Goal of the exercise: Reproduce the Boris Lavrentiev text below word for word.

Source document:

--- START ---

= Boris Lavrentiev =

Russian histologist

Boris Innokentyevich Lavrentiev (Борис Иннокентьевич Лаврентьев; 12 August, 1892 – 9 February, 1944) was a Russian and Soviet histologist who served as a professor at the Zoological Institute of Moscow and at the First Moscow State Medical University. His major work was on the peripheral nervous system, regeneration and innervation of internal organs. His mother raised him alone. She was fluent in French and German, and had a special music and artist education (played the piano, sang and drew).

--- END ---

Raw data:
--- START ---

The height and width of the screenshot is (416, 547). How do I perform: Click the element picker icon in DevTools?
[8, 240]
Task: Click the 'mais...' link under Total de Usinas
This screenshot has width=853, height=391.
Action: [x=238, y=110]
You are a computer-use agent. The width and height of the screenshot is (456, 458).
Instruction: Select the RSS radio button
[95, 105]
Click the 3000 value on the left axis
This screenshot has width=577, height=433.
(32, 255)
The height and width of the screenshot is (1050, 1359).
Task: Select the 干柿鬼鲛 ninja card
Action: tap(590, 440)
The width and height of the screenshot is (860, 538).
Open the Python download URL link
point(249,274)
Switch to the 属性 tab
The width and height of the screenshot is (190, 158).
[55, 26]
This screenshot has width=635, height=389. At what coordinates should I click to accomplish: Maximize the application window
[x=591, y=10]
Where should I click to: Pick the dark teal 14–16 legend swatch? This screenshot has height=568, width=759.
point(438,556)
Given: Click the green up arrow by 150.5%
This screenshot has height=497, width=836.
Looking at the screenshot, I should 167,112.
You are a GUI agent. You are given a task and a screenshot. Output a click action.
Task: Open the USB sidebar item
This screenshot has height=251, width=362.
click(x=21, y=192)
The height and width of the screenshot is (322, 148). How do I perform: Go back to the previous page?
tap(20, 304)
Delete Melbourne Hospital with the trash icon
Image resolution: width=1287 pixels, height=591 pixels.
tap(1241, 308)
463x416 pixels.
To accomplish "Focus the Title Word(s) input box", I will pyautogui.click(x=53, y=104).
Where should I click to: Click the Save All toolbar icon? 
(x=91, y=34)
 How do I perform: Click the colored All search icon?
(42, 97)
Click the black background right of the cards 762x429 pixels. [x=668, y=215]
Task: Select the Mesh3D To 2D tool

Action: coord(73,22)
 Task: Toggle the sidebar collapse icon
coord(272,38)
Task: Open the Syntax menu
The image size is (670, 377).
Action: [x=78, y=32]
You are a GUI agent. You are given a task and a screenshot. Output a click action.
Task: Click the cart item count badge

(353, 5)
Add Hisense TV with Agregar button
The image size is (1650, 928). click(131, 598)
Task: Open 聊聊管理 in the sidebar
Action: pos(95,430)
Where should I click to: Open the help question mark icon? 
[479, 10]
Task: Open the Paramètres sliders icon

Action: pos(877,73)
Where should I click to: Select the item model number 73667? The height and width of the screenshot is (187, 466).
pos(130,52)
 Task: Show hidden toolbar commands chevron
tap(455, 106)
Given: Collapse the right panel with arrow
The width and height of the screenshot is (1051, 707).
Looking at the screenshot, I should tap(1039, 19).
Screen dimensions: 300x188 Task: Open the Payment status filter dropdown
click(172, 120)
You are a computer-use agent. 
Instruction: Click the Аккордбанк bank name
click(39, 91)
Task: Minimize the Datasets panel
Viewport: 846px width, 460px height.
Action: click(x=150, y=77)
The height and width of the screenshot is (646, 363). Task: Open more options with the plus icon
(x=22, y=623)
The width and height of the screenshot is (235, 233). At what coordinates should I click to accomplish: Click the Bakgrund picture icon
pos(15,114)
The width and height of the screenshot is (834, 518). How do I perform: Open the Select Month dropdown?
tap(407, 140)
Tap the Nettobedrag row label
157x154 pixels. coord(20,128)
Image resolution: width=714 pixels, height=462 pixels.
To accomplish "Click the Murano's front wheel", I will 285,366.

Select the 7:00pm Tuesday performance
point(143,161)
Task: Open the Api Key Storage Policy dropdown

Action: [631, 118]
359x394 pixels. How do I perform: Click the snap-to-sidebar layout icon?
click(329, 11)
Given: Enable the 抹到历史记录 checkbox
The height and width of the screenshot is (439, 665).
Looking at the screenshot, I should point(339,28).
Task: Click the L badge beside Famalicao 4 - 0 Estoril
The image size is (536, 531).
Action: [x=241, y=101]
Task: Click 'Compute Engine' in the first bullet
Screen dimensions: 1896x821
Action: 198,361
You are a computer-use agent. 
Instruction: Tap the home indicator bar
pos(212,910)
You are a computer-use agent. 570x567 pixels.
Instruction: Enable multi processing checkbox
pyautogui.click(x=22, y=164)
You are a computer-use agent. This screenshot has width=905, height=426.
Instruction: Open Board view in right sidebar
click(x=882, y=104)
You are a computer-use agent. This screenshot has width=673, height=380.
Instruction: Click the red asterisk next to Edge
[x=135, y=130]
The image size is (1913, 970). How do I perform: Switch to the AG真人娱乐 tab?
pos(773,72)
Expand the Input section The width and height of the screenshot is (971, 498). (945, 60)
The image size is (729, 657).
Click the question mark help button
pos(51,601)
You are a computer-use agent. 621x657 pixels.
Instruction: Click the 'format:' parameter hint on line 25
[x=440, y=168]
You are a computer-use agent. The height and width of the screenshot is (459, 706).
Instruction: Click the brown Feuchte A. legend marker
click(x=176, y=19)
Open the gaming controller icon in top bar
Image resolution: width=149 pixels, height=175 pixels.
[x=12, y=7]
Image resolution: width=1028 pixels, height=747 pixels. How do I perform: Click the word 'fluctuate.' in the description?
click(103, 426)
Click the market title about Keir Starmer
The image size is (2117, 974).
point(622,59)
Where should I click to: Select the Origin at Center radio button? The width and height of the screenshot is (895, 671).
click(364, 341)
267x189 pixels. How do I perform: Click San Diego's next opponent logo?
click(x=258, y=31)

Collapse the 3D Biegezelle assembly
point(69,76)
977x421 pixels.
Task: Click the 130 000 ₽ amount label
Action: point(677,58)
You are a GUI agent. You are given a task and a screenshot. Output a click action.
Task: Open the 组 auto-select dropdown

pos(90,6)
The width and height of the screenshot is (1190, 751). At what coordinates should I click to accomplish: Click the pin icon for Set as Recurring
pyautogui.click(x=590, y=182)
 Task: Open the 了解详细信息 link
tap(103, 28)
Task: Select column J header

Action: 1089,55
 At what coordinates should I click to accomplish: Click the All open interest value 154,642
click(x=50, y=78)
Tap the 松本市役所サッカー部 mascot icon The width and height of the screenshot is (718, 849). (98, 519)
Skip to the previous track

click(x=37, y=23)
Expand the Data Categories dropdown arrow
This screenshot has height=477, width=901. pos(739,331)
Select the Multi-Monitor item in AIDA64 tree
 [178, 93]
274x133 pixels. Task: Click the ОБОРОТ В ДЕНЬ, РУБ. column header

--- END ---

Response to the task:
= Boris Lavrentiev =

Russian histologist

Boris Innokentyevich Lavrentiev (Борис Иннокентьевич Лаврентьев; 12 August, 1892 – 9 February, 1944) was a Russian and Soviet histologist who served as a professor at the Zoological Institute of Moscow and at the First Moscow State Medical University. His major work was on the peripheral nervous system, regeneration and innervation of internal organs. His mother raised him alone. She was fluent in French and German, and had a special music and artist education (played the piano, sang and drew).